**Requirement**
Filter the entries, keeping every line with the string "will".

--- Records shown Enclosed Below ---

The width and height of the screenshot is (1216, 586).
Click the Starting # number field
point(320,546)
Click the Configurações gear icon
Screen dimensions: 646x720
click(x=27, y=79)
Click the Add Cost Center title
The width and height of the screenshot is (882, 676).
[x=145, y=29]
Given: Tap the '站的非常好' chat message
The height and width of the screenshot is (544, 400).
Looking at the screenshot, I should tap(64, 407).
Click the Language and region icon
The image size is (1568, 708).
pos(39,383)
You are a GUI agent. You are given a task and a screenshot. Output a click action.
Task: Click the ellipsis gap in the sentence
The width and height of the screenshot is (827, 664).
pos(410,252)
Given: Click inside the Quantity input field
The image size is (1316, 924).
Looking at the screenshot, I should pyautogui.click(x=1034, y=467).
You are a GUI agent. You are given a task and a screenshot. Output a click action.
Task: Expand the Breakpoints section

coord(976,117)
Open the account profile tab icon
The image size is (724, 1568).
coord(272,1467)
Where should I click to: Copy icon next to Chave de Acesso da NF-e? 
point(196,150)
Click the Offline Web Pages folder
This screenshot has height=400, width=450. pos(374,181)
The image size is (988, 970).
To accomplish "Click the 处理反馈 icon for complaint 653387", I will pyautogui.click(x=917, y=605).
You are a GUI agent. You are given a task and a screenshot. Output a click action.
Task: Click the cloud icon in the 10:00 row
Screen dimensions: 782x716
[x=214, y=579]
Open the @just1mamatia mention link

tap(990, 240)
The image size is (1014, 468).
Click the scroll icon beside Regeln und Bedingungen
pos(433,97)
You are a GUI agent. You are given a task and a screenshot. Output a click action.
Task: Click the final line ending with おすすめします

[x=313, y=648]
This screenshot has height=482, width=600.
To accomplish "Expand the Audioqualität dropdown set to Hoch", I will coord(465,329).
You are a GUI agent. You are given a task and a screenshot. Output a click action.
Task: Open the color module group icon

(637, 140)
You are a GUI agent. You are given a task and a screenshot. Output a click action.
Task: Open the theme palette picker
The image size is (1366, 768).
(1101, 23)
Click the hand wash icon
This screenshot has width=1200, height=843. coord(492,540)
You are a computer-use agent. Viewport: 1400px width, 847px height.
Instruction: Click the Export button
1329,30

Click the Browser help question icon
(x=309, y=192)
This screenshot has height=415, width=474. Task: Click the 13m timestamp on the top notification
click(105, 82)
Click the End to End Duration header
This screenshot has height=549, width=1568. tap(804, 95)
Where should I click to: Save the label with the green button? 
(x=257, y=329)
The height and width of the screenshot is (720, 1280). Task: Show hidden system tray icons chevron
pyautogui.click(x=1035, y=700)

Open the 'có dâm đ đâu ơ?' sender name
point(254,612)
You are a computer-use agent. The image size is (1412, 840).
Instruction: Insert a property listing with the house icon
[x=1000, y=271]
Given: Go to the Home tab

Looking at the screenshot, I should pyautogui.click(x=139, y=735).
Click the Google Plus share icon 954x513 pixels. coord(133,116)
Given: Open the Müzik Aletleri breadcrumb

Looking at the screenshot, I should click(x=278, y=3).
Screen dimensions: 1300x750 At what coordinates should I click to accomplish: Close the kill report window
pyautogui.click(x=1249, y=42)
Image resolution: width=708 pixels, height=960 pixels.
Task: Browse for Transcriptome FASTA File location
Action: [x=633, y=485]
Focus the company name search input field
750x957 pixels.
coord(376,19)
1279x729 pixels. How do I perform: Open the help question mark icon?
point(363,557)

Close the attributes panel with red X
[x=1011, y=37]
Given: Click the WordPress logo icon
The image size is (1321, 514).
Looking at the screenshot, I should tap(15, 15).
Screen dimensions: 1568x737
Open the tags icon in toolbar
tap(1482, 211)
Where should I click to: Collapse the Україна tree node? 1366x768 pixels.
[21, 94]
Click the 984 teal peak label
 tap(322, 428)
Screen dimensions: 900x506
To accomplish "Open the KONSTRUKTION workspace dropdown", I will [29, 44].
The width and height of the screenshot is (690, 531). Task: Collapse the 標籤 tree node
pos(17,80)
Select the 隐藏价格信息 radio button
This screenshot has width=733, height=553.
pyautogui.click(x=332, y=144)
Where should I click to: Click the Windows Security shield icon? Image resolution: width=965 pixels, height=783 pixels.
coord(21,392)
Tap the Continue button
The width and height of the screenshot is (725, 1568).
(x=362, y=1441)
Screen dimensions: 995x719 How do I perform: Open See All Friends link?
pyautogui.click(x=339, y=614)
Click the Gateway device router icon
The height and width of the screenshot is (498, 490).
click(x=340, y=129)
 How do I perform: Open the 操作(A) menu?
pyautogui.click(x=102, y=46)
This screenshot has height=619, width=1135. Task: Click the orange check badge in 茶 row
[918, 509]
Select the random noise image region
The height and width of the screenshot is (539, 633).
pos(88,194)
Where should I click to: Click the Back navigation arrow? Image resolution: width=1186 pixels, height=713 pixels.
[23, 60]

--- End of Enclosed Records shown ---

**Solution to the problem**
To accomplish "Click the 处理反馈 icon for complaint 653387", I will pyautogui.click(x=917, y=605).
To accomplish "Expand the Audioqualität dropdown set to Hoch", I will coord(465,329).
To accomplish "Open the KONSTRUKTION workspace dropdown", I will [29, 44].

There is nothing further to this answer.